22/06/2025
Une fin presque inévitable… Julien Clerc lucide sur son avenir avec sa femme Hélène : “J’y pense tout le temps, elle aussi”
C’est avec une franchise désarmante que Julien Clerc a récemment évoqué son avenir avec sa compagne Hélène, laissant transparaître une inquiétude douce mais omniprésente.
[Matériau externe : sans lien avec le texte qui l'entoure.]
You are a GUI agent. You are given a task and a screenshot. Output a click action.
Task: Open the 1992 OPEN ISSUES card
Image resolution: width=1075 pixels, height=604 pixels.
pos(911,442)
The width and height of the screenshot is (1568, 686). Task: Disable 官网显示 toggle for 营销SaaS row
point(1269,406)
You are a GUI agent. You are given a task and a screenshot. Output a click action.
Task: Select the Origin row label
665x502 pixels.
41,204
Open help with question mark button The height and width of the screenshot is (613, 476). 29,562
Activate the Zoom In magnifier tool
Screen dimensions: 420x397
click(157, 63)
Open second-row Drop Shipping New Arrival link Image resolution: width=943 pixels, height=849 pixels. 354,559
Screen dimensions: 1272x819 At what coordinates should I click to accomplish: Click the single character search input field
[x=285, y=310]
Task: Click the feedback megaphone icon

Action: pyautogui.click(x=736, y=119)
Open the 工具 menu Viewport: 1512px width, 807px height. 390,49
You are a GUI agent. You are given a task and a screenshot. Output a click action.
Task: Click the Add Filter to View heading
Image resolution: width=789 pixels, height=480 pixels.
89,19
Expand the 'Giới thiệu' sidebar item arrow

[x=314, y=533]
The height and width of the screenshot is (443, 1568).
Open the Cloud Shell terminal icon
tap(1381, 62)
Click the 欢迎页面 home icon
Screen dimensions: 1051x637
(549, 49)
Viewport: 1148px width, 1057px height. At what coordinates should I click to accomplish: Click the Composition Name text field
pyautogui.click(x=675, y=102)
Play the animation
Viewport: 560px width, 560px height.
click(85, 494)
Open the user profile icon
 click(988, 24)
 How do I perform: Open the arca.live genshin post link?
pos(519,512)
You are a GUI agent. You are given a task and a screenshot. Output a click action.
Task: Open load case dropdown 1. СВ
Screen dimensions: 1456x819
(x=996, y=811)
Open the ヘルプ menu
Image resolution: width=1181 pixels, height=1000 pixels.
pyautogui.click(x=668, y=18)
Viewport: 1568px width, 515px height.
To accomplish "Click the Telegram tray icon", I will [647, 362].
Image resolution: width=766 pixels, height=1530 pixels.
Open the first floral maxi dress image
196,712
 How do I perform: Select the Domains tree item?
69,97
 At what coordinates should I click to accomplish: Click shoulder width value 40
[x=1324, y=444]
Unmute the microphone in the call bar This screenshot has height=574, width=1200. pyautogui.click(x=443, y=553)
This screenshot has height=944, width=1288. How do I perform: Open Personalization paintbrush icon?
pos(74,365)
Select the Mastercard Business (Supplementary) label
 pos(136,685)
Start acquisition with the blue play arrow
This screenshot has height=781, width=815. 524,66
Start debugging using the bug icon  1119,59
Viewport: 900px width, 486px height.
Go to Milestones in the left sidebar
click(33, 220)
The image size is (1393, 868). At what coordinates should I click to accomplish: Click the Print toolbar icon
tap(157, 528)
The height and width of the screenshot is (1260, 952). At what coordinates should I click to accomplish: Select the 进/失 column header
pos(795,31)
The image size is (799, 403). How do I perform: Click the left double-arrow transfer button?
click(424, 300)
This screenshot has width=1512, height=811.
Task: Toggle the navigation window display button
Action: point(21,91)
Dans une interview empreinte de sensibilité, le chanteur a admis : “J’y pense tout le temps, elle aussi.” À 76 ans, l’artiste légendaire semble aborder cette nouvelle phase de sa vie avec lucidité, conscient que le temps qui passe rapproche inévitablement de la fin. Son couple, pourtant solide, doit composer avec cette réalité implacable.
Depuis plus de vingt ans, Julien Clerc partage sa vie avec Hélène Grémillon, écrivaine brillante et compagne fidèle. Ensemble, ils ont construit une relation marquée par la complicité, la discrétion et le respect mutuel. Mais leur différence d’âge – vingt-deux ans les séparent – rend l’avenir incertain. Le chanteur ne s’en cache pas et évoque ce sujet avec une honnêteté touchante, loin des faux-semblants habituels. Ce n’est pas une rupture qu’il annonce, mais bien une réflexion profonde sur la finitude, une question existentielle qui traverse son quotidien.
Ce ton grave, Julien Clerc l’assume pleinement. Dans sa voix, pas de regrets ni de drame, mais plutôt la volonté de profiter de chaque instant. Il rappelle que cette conscience du temps qui s’efface est aussi ce qui rend l’amour plus fort, plus présent, plus précieux. Hélène, dit-il, partage cette vision. Ensemble, ils parlent, ils rient, mais ils n’éludent pas ce qui pourrait les séparer un jour. Cette manière de regarder l’avenir en face, sans se mentir, montre la profondeur de leur lien.
Pour autant, le chanteur ne veut pas sombrer dans le pessimisme. Il continue à chanter, à créer, à voyager avec elle, à vivre pleinement. Ce rapport à la mort qu’il évoque n’est pas morbide, mais poétique. Julien Clerc, fidèle à lui-même, trouve dans ses angoisses la matière d’une inspiration toujours vivante. Ses chansons récentes résonnent d’ailleurs de cette mélancolie douce, où se mêlent l’amour, le temps et la peur de la perte. Il offre ainsi à son public un regard intime, authentique, profondément humain.
L’émotion suscitée par ses confidences témoigne de la tendresse que le public lui porte. En évoquant cette “fin presque inévitable”, Julien Clerc ne parle pas seulement de lui, mais de nous tous. Il rappelle avec élégance que l’amour ne nous protège pas du temps, mais qu’il nous apprend à mieux le vivre. Et dans le silence complice qu’il partage avec Hélène, il y a peut-être la plus belle des réponses : vivre avec la conscience de la fin, c’est aimer plus fort encore.